* [EXTRACT]:
Opiod antagonists have been indispensable as tools in opioid research. For example, the chief criterion for the classification of an agonist effect as being opioid receptor mediated is the ability of known opioid antagonists naloxone or naltrexone to reversibly antagonize this effect in a competitive fashion. The usefulness of naloxone and naltrexone for this purpose stems from the fact that they are universal opioid antagonists; that is, they are capable of antagonizing the agonist effects mediated by multiple opioid receptor types.
Since it is now firmly established that there are a minimum of three opioid receptor types (.mu., .kappa. and .delta.), it has become increasingly evident that selective opioid antagonists are valuable pharmacological tools for identifying receptor types involved in the interaction with opioid agonists. One of the major advantages of selective opioid antagonists over selective agonists is their utility in probing the interaction of endogenous opioid peptides and new opioid agonists with opioid receptor types. Moreover, since it is sometimes not easy to distinguish among .mu., .kappa. and .delta. opioid receptor mediated agonist effects if the pharmacological endpoints are identical (e.g. antinociception or inhibition of a smooth muscle preparation by agonists), selective antagonists clearly have wider utility as tools than selective agonists.
The general utility of selective antagonists as pharmacological tools depends upon the correlation of in vitro and in vivo acitivity. This can be accomplished more easily with non-peptide ligands because they generally can penetrate the blood-brain barrier and therefore can be administered peripherally in vivo. Also, they are less subject to metabolism than are peptides.
In addition to their uses as pharmacological tools, selective, non-peptide opioid antagonists have been described as having potential clinical applications in the treatment of a variety of disorders where endogenous opioids play a modulatory role. These include for instance disorders of food intake, shock, constipation, mental disorders, CNS injury, alcoholism, and immune function (immune stimulation or suppression) (P. S. Portoghese et al., J. Med. Chem., Vol 34: 1757-1762, 1991).
Non-peptide, competitive, .delta.-selective opioid antagonists have been found recently. The prototypes are: cyprodime for .mu. (H. Schmidhammer et al., J. Med. Chem., Vol. 32:418-421, 1989; H. Schmidhammer et al., J. Med. Chem., Vol. 33: 1200-1206, 1990), norbinaltorphimine for .kappa. (P. S. Portoghese et al., J. Med. Chem., Vol. 30:238-239, 1987), and naltrindole for .delta. opioid receptors (P. S. Portoghese et al., J. Med. Chem., Vol. 31:281-282, 1988).

* [AVAILABLE DATA]:
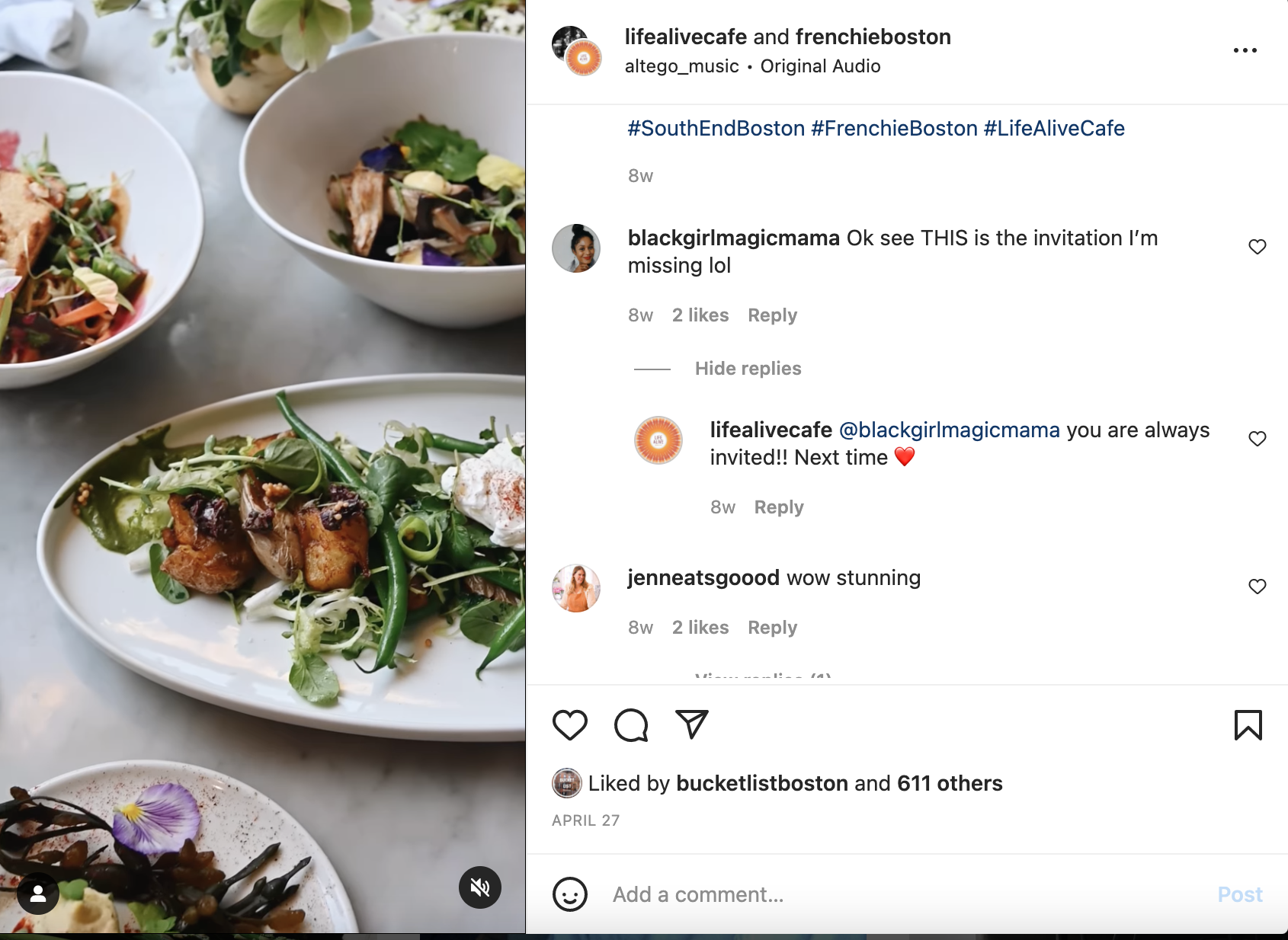Unmute the video audio
Image resolution: width=1288 pixels, height=940 pixels.
coord(480,887)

* [REQUIRED ACTION]: Write out the part of the passage on opioid antagonists starting with "In addition to" and going on through "34: 1757-1762, 1991).". The listing has nothing to do with the passage on opioid antagonists.

* [EXERCISE OUTPUT]:
In addition to their uses as pharmacological tools, selective, non-peptide opioid antagonists have been described as having potential clinical applications in the treatment of a variety of disorders where endogenous opioids play a modulatory role. These include for instance disorders of food intake, shock, constipation, mental disorders, CNS injury, alcoholism, and immune function (immune stimulation or suppression) (P. S. Portoghese et al., J. Med. Chem., Vol 34: 1757-1762, 1991).